Zymomonas mobilis is an excellent ethanologenic bacterium. Biomass pretreatment and saccharification provides access to simple sugars, but also produces inhibitors such as acetate and furfural. Our previous work has identified and confirmed the genetic change of a 1.5-kb deletion in the sodium acetate tolerant Z. mobilis mutant (AcR) leading to constitutively elevated expression of a sodium proton antiporter encoding gene nhaA, which contributes to the sodium acetate tolerance of AcR mutant. In this study, we further investigated the responses of AcR and wild-type ZM4 to sodium acetate stress in minimum media using both transcriptomics and a metabolic labeling approach for quantitative proteomics the first time. Proteomic measurements at two time points identified about eight hundreds proteins, or about half of the predicted proteome. Extracellular metabolite analysis indicated AcR overcame the acetate stress quicker than ZM4 with a concomitant earlier ethanol production in AcR mutant, although the final ethanol yields and cell densities were similar between two strains. Transcriptomic samples were analyzed for four time points and revealed that the response of Z. mobilis to sodium acetate stress is dynamic, complex, and involved about one-fifth of the total predicted genes from all different functional categories. The modest correlations between proteomic and transcriptomic data may suggest the involvement of posttranscriptional control. In addition, the transcriptomic data of forty-four microarrays from four experiments for ZM4 and AcR under different conditions were combined to identify strain-specific, media-responsive, growth phase-dependent, and treatment-responsive gene expression profiles. Together this study indicates that minimal medium has the most dramatic effect on gene expression compared to rich medium followed by growth phase, inhibitor, and strain background. Genes involved in protein biosynthesis, glycolysis and fermentation as well as ATP synthesis and stress response play key roles in Z. mobilis metabolism with consistently strong expression levels under different conditions.

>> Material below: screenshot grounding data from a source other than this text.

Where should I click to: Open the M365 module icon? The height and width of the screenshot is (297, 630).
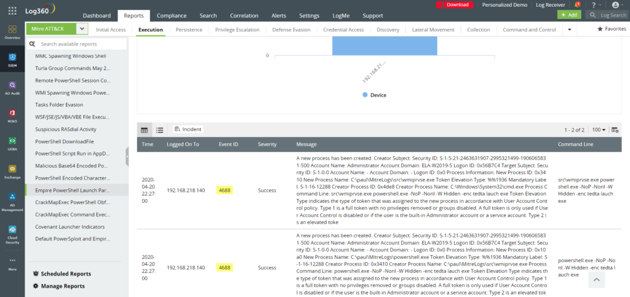(12, 116)
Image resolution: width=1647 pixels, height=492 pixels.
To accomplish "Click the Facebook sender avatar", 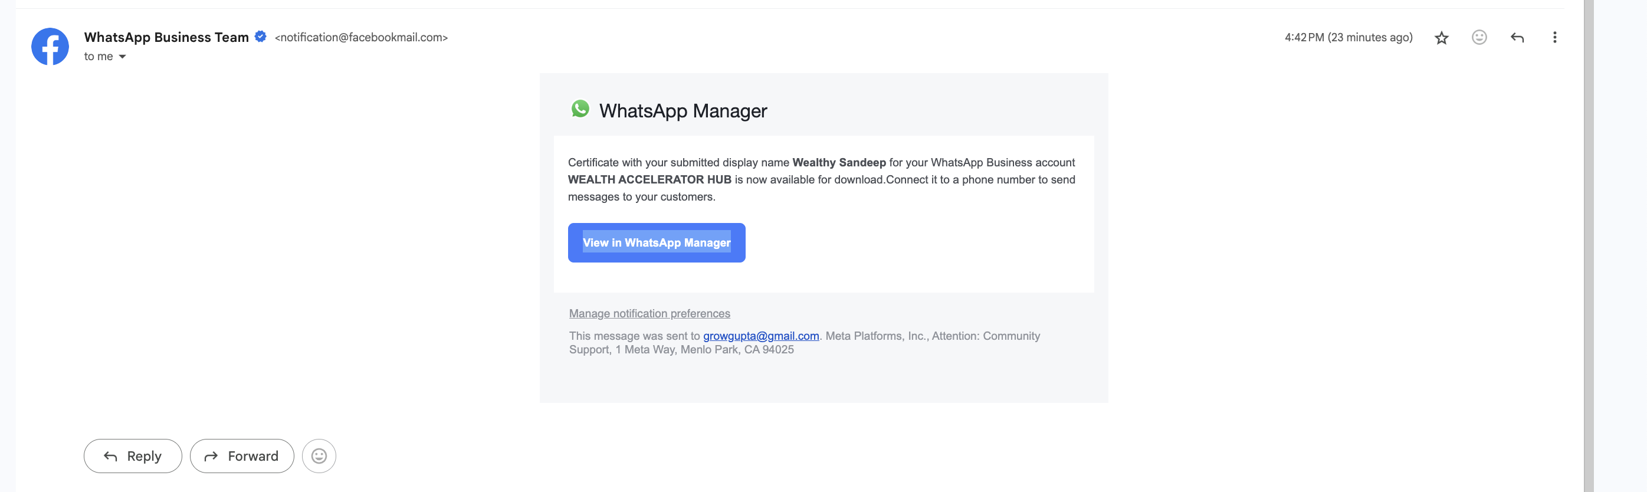I will [50, 46].
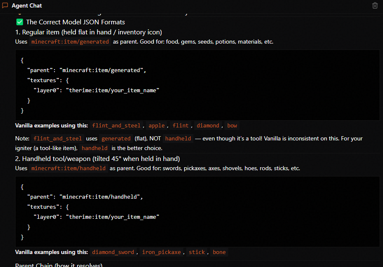Click the "2. Handheld tool/weapon" section heading

click(x=97, y=158)
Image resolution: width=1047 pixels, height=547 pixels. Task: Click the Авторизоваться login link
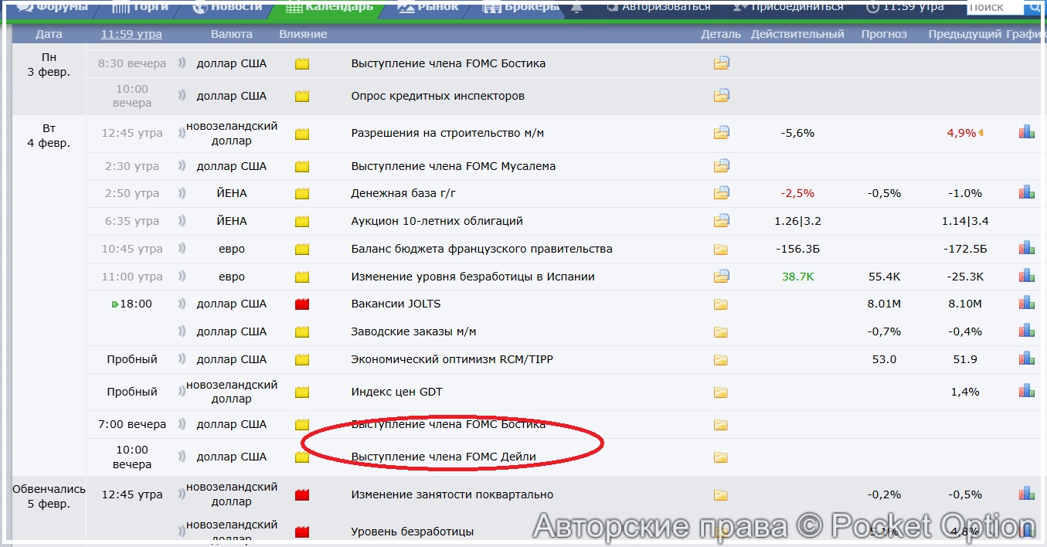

Keywords: Zymomonas mobilis; acetate; microarray; pretreatment inhibitor; proteomics and metabolomics; quantitative proteomics; stress responses; systems biology.

Figure 1

The growth, glucose consumption, ethanol production and acetate amount of Z. mobilis wild-type ZM4 and acetate-tolerant mutant AcR in the presence of ~10 g/L NaAc.

Figure 2

Correlations between proteomic and transcriptomic data of ZM4 and AcR in MM. Correlation within proteomics or transcriptomics shared at time point of 148 and 190 h between 632 proteins (A) or 530 genes (B) differentially expressed between AcR and ZM4 (AcR/ZM4) in MM; and the correlation between proteomics or transcriptomics at different time points of 148 h (C) or 190 h (D) post-inoculation; as well as correlations between significant gene-protein pairs with at least 1.5-fold changes between transcriptomics and proteomics (E); and the correlation between common genes or proteins with at least 1.5-fold significant changes shared between the time point of 148 h and 190 h post-inoculation within transcriptomics or proteomics (F). Numbers of X-axis and Y-axis are log₂-based values.

Figure 3

The heat map and dendrogram of hierarchical clustering analysis on correlation among 44 arrays for growth phase determination. The information about each array is listed on figure left and the color from top to bottom indicates different growth media and phase.